LIHA Beauty’s candles are made from natural coconut and soy wax, with a cotton wick and no paraffin. A cleaner burn, a softer scent, and air that stays as good as the atmosphere you're trying to create.
Why Most Candles Don't Deserve a Place in Your Ritual
There's a moment, usually somewhere between lighting a candle and settling into the evening, when a small, reasonable question arrives.
What's actually in this?
If you've started paying closer attention, you're not being overcautious. You're being consistent. The same scrutiny most of us now apply to skincare. Reading ingredient lists, questioning synthetics, and looking for something closer to its source applies here, too. A candle burns for hours in an enclosed space. What it's made from matters in the same way everything else in your home does.
Most candles (including many that position themselves as premium) are made from paraffin wax. Paraffin is a refined petroleum product. It burns cleanly enough in short sessions, but over longer periods and in smaller rooms, it produces soot and releases compounds that have no place in an atmosphere you're trying to make peaceful.
Coconut and soy wax burn differently. Cooler, slower, and with significantly less soot. The scent releases gradually rather than all at once. A soft diffusion that builds over time rather than announcing itself the moment the match is struck. The air in the room stays cleaner. The ritual stays exactly what it's supposed to be.
That's what our candles are built on. Not a trend ingredient or a marketing position. Just a more honest way to make something that's always deserved better.
The Candles: Queen Idia and Idan Tuberose
Not all candles ask the same thing of a room. LIHA Beauty makes two that couldn't be more different in character, and both of them do something a paraffin candle simply can't.
Queen Idia Candle
This one announces itself slowly. The first notes are earthy and grounding, soft, damp moss, the particular crispness of morning air, the quiet complexity of ancient woods. Then geranium and frankincense deepen it, and lavender and hibiscus lift it just enough to keep it from becoming heavy. It's a scent with layers that reveal themselves over time rather than all at once, which is exactly what a slow-burning coconut-and-soy wax allows.
Named for Queen Mother Idia, warrior, healer, a woman who led with both wisdom and will. It arrives in a reusable glass vessel etched with the iconic Idia mask. This is, in the most literal sense, a tribute. Light it when you want the room to feel like a significant place.
Idan Tuberose Candle (New)
Where Queen Idia is complex, Idan Tuberose is singular. One flower. One note. Tuberose at its most potent — deep, creamy, and intoxicating in the way that only a scent with genuine presence can be. If you already know Idan Oil, you know this feeling on skin. The candle puts it in the air.

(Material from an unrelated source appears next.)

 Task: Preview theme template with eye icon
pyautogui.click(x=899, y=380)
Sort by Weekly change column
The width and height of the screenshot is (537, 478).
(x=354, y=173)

As the coconut and soy wax warms, the scent releases gradually. A sensory veil rather than an announcement. A full-size burn for 40 hours. The mini, at 90g, gives you 15. Both are long enough to mean something.
Light it when you want the room to feel like an exhale.

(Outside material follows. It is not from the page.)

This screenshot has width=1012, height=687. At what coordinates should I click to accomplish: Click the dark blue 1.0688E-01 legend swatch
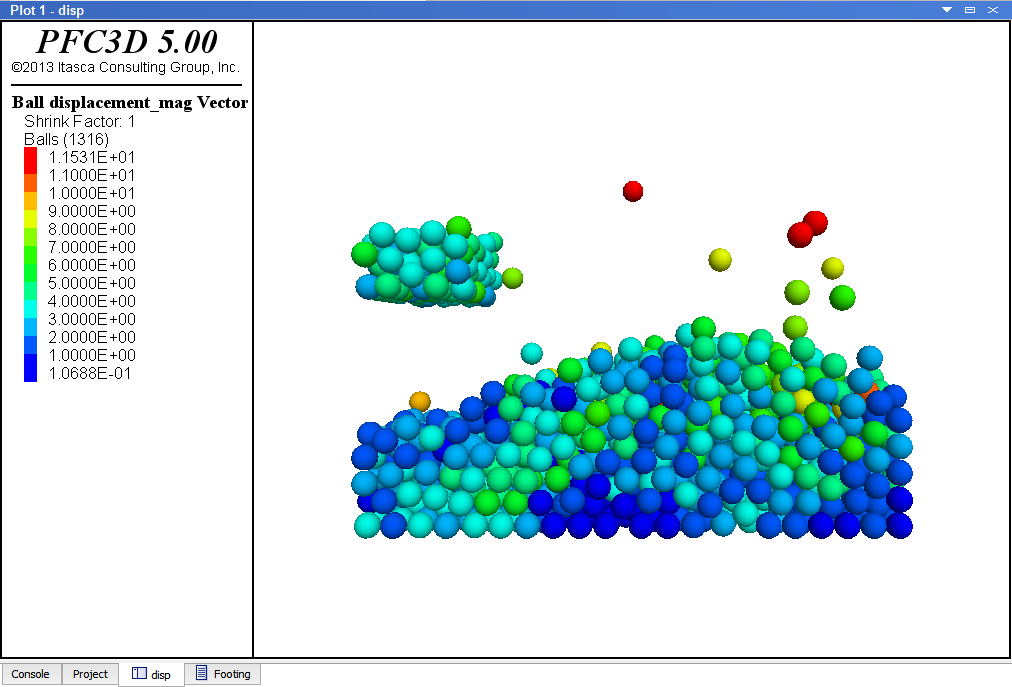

What Changes When You Choose Natural Wax
-
Pure Ingredients
No paraffin. Just coconut and soy wax, exactly as it should be.
-
Cleaner Burn
A cotton wick that burns cleanly without the soot that darkens glass and clouds air.
-
Slow Diffusion
Scent that builds gradually. Present without being insistent.
-
Lasts Longer
A cooler, slower burn that means the candle lasts. 40 hours full size, 15 in the mini.
-
Reusable Vessel
A glass vessel worth keeping long after the wax is gone.
-
Nothing Hidden
Nothing synthetic, nothing hidden — vegan-friendly throughout.
The Truth About Natural Wax
If your LIHA Beauty candle has arrived with a frosted surface, an uneven top, or slight variations in the wax, it's working exactly as it should.

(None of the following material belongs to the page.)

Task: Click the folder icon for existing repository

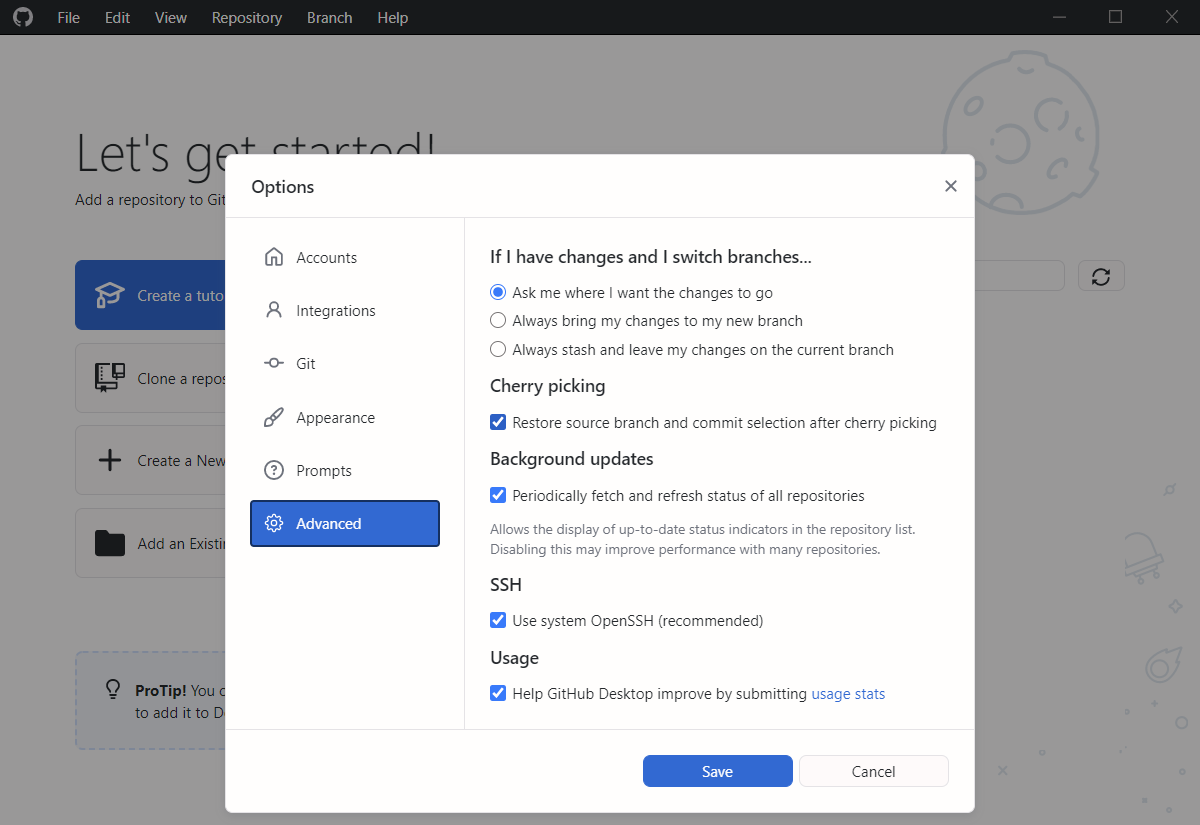Action: pos(112,542)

These aren't imperfections. They're what natural wax looks like when nothing has been done to disguise it.
Paraffin candles achieve their smooth, uniform finish because paraffin is a highly refined petroleum byproduct. Consistent, predictable, and completely synthetic. Coconut and soy wax behave differently. They're sensitive to temperature, responsive to their environment, and honest about what they're made of. Frosting (the white crystalline bloom that sometimes appears on the surface) is a characteristic exclusive to natural waxes. It cannot be faked. It is, quite literally, evidence that what you're burning is real.
The same is true of slight separation or an uneven top after burning. These are the natural behaviours of an ingredient that hasn't been engineered into uniformity. They don't affect the scent, the burn, or the quality of what's in the vessel. They just tell you something true about what you're holding.
A candle that looks perfect has usually been made to. A candle that looks like this has been made honestly.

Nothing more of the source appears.